Орак-батыр давно уже начал появляться в этих местах — в поймах рек Таласа, Чу, Каратала. Совсем недавно здесь ограбили караван самого Джаныбека. Правда, никто не был убит или уведен в плен, но тридцать верблюдов, груженных посудой и тканями, разбойники отогнали куда-то в степь.
— Если вы казахи, то зачем грабите своего султана?! — спросил у одноглазого предводителя главный караванщик.
— За эту ткань и посуду твой султан по две шкуры сдерет с черной кости, — ответил тот. — А мы уж разделим все это по справедливости. Коль воистину справедлив твой султан, то пусть проверит и убедится!

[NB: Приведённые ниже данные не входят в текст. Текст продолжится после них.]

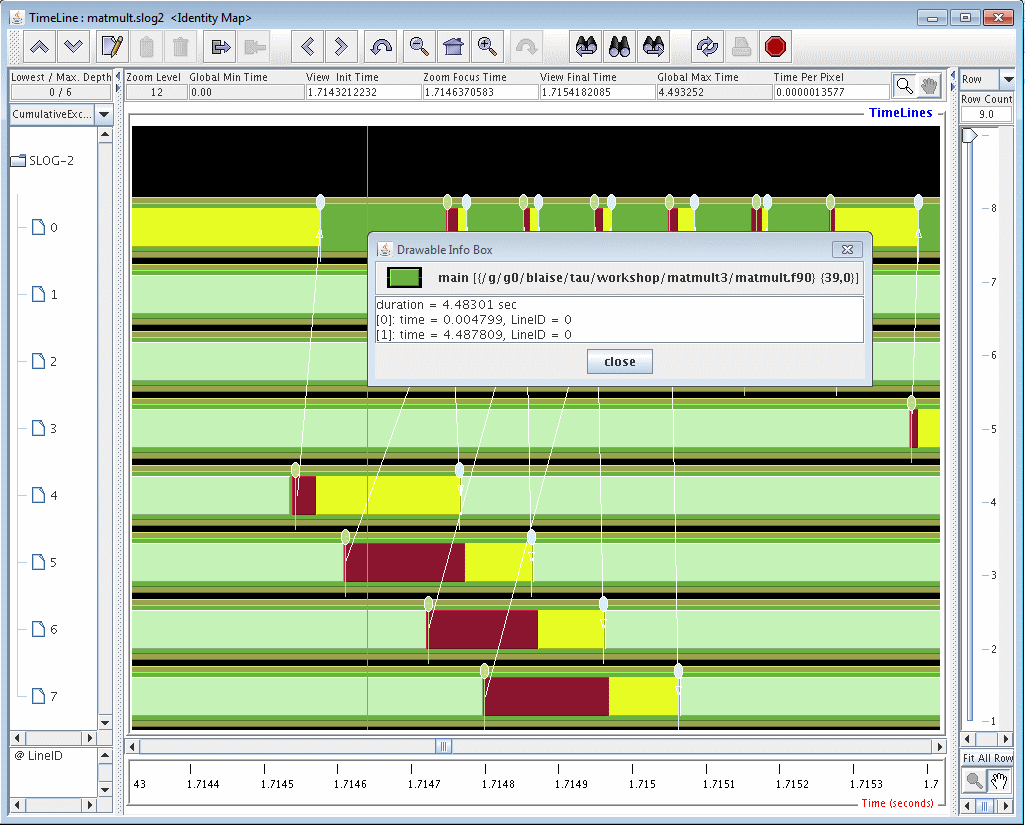
Task: Enable hand mode beside Time Per Pixel
Action: (x=928, y=86)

И действительно, вскоре эти ткани и посуда появились в самых бедных юртах откочевавших аулов, в том числе и юртах рабов-туленгутов. Джаныбек так и не решился отбирать у людей свои товары, розданные разбойниками. Но с Орак-батыром он твердо решил покончить.

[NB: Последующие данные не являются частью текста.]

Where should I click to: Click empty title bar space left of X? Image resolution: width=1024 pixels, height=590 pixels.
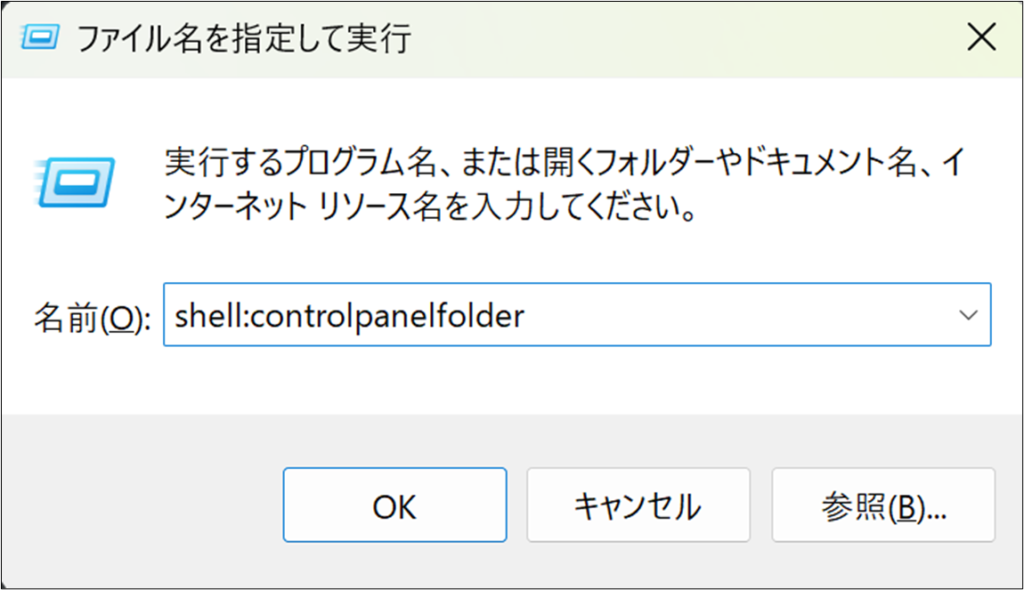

— Когда грабил он караваны Абулхаира, нам это было на руку, — сказал султан Джаныбек. — А мне в моем ханстве не нужны разбойники. Черная кость должна знать свое место!
* * *В один из вечеров султан вызвал Бурундука и приказал ему уничтожить отряд Орак-батыра. По его расчетам, одноглазый батыр должен был сейчас находиться где-то в низовьях Чу.
— Давно уже пора покончить с этим голодранцем, — угрюмо сказал Бурундук.
— Но смотри сделай все тихо, а то люди взбунтуются! — предупредил Джаныбек.
Бурундук лишь молча кивнул головой.
Всего этого не знал Орак-батыр, который ехал впереди своих молчаливых джигитов, время от времени поглядывая на восток, где уже показалась узкая серая полоса, предвещавшая рассвет. Вдруг сзади послышался какой-то шум. Батыр обернулся:
— Что там случилось?
— Рябой Тенге исчез! — ответили ему из тьмы.
— Как это исчез?
— Вчера был, а сегодня нет. Он сказал, что пойдет в лощину за своим стреноженным конем, но так и не вернулся…
Орак придержал коня. Тенге не был бедным или безродным, как другие его джигиты. Но, кажется, этого Тенге чем-то обидел Бурундук, и он пришел в отряд мстителей. Орак-батыр с самого начала сомневался в его верности, помня пословицу: «Ворон ворону глаз не выклюет». Однако Тенге пригнал десятка полтора добрых коней, и сердце батыра дрогнуло.
Непонятное исчезновение Тенге перед самым набегом на султанские табуны насторожило Орака.
Батыр поднял руку:
— Джигиты, надо торопиться. Если Тенге предатель, то нам надо успеть до того, как усилят охрану султанских табунов!